Another aspect that awards a great value to Gregorian chant is his variety and wealth of musical forms, derived so much from certain coral behaviors induced by the rites, as of real dimensions of the prayer, that preserves in his base a truly anthropologic value.
That listener who, lacking in liturgical initiation and in personal experience of authentic celebration, with all his playful but demanding determination, is capable of catching the Gregorian chant not only from his exterior but from his most intimate expression, to turn out to be touched of reading it in a flat way, with the consequent risk of perceiving (though without confessing) the "monotony" of his melody. Come to this moment and already up to a point it is necessary to say that in the same repertoire there exists an "excess of music" that has affected objectively the peculiarity of some oratorical attitudes, reduced the forms and planned the functions; nevertheless, the subjective appropriation can rescue this information.
It is not enough the simple audition, and much less the audition of descontextualized "interpretations". The liturgical chants are authentic if they are perceived and experienced by a person who celebrates —initial fragments—, who is glad —hallelujah—, who arouses and applauds —acclamations—, who listens as a disciple —lessons—, who wails like afflicted —lamentations—, who asks as a beggar —litanies—, who sighs or wants to channel his way "towards another place" —processional—, who ponders the God's Word —responsories—, who eats hungry the Word —psalmody—... All this remains fitted inside an informed coral drama even when different ministerial contributions take part in.

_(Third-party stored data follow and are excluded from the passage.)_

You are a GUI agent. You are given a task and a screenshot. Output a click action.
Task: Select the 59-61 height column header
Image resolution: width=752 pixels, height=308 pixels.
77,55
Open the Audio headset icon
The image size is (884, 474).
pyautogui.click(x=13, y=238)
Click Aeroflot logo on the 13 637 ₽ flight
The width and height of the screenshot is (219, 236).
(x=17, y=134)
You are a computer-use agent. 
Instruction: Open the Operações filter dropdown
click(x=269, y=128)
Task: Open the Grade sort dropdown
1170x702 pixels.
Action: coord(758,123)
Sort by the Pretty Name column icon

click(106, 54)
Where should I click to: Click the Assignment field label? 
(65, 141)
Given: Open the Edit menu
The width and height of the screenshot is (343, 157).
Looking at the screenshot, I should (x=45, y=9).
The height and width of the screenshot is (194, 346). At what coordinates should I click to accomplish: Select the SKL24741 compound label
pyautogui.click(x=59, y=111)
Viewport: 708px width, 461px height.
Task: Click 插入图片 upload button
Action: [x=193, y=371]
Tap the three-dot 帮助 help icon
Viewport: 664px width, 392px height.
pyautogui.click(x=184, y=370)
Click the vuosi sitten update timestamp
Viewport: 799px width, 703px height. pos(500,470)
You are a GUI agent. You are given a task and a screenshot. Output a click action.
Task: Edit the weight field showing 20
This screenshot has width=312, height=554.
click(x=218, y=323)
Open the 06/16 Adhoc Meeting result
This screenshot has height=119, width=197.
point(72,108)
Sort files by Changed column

Some time ago, a friend was asking to me on the occasion of the world success that obtained the CD of the monks' Choir of Santo Domingo of Silos: "Do you believe that this repertoire serves to increase the grade of culture between the people or is only an instrument to sell more discs?". The response was evident: Gregorian Chant does "culture"; thanks to him there is a series of persons who know a "culture" different from his culture, or at least it is perceived hereby. Only who seeks and manages to catch his real identity, at least with his study and audition, will be able to obtain the most valuable aesthetic bounty. Only who practices it as a kind of "coloquy-dialogue" with God will be able even to obtain an ecstatic experience.